- _TASK PROMPT_: In the listing below, rename "computer-use agent" to "GUI automation agent" everywhere it occurs, and reproduce every line otherwise unchanged.

* BEGIN SUPPLIED MATERIAL *

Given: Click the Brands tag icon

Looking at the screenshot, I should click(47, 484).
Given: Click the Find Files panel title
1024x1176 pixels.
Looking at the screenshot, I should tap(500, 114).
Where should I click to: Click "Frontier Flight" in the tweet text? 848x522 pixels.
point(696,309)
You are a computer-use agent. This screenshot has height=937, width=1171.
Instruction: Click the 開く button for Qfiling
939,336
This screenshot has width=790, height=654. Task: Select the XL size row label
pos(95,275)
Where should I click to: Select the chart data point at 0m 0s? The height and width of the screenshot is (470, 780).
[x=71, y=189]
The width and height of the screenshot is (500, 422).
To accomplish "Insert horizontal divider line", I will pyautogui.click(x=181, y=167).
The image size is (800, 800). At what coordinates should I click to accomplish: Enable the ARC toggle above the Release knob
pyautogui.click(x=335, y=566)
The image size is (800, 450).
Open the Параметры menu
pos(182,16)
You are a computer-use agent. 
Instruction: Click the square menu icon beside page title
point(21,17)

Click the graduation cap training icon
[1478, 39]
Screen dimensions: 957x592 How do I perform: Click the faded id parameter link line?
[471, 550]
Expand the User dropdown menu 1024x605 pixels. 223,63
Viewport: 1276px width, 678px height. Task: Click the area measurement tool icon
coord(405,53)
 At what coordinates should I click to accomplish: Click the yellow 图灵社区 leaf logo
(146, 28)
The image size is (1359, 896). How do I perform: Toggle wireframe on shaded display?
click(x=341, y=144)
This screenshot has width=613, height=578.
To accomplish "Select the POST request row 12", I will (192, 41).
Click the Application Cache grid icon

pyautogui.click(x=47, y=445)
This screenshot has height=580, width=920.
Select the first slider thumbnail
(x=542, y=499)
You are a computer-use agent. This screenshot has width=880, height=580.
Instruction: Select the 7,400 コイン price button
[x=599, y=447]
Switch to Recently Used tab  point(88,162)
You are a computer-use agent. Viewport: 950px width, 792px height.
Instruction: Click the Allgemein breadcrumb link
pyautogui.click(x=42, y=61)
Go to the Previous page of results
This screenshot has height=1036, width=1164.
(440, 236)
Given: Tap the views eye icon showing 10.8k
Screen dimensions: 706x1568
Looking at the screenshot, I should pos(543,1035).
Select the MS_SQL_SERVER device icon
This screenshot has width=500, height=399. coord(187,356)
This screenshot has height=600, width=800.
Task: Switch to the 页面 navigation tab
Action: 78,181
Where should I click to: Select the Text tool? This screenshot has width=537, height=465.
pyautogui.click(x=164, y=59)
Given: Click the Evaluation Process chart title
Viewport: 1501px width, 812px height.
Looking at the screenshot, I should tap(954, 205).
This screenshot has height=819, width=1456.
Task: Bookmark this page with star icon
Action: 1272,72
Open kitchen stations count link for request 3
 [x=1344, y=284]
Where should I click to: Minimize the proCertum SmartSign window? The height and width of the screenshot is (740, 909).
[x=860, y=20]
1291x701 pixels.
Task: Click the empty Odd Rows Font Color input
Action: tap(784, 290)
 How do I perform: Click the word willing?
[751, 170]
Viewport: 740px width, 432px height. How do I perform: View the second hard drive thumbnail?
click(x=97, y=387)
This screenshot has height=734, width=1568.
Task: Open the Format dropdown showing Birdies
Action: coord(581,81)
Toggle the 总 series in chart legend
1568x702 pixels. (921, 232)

* END SUPPLIED MATERIAL *

- _SOLUTION FOR THIS EXERCISE_:
Given: Click the Brands tag icon

Looking at the screenshot, I should click(47, 484).
Given: Click the Find Files panel title
1024x1176 pixels.
Looking at the screenshot, I should tap(500, 114).
Where should I click to: Click "Frontier Flight" in the tweet text? 848x522 pixels.
point(696,309)
You are a GUI automation agent. This screenshot has height=937, width=1171.
Instruction: Click the 開く button for Qfiling
939,336
This screenshot has width=790, height=654. Task: Select the XL size row label
pos(95,275)
Where should I click to: Select the chart data point at 0m 0s? The height and width of the screenshot is (470, 780).
[x=71, y=189]
The width and height of the screenshot is (500, 422).
To accomplish "Insert horizontal divider line", I will pyautogui.click(x=181, y=167).
The image size is (800, 800). At what coordinates should I click to accomplish: Enable the ARC toggle above the Release knob
pyautogui.click(x=335, y=566)
The image size is (800, 450).
Open the Параметры menu
pos(182,16)
You are a GUI automation agent. 
Instruction: Click the square menu icon beside page title
point(21,17)

Click the graduation cap training icon
[1478, 39]
Screen dimensions: 957x592 How do I perform: Click the faded id parameter link line?
[471, 550]
Expand the User dropdown menu 1024x605 pixels. 223,63
Viewport: 1276px width, 678px height. Task: Click the area measurement tool icon
coord(405,53)
 At what coordinates should I click to accomplish: Click the yellow 图灵社区 leaf logo
(146, 28)
The image size is (1359, 896). How do I perform: Toggle wireframe on shaded display?
click(x=341, y=144)
This screenshot has width=613, height=578.
To accomplish "Select the POST request row 12", I will (192, 41).
Click the Application Cache grid icon

pyautogui.click(x=47, y=445)
This screenshot has height=580, width=920.
Select the first slider thumbnail
(x=542, y=499)
You are a GUI automation agent. This screenshot has width=880, height=580.
Instruction: Select the 7,400 コイン price button
[x=599, y=447]
Switch to Recently Used tab  point(88,162)
You are a GUI automation agent. Viewport: 950px width, 792px height.
Instruction: Click the Allgemein breadcrumb link
pyautogui.click(x=42, y=61)
Go to the Previous page of results
This screenshot has height=1036, width=1164.
(440, 236)
Given: Tap the views eye icon showing 10.8k
Screen dimensions: 706x1568
Looking at the screenshot, I should pos(543,1035).
Select the MS_SQL_SERVER device icon
This screenshot has width=500, height=399. coord(187,356)
This screenshot has height=600, width=800.
Task: Switch to the 页面 navigation tab
Action: 78,181
Where should I click to: Select the Text tool? This screenshot has width=537, height=465.
pyautogui.click(x=164, y=59)
Given: Click the Evaluation Process chart title
Viewport: 1501px width, 812px height.
Looking at the screenshot, I should tap(954, 205).
This screenshot has height=819, width=1456.
Task: Bookmark this page with star icon
Action: 1272,72
Open kitchen stations count link for request 3
 [x=1344, y=284]
Where should I click to: Minimize the proCertum SmartSign window? The height and width of the screenshot is (740, 909).
[x=860, y=20]
1291x701 pixels.
Task: Click the empty Odd Rows Font Color input
Action: tap(784, 290)
 How do I perform: Click the word willing?
[751, 170]
Viewport: 740px width, 432px height. How do I perform: View the second hard drive thumbnail?
click(x=97, y=387)
This screenshot has height=734, width=1568.
Task: Open the Format dropdown showing Birdies
Action: coord(581,81)
Toggle the 总 series in chart legend
1568x702 pixels. (921, 232)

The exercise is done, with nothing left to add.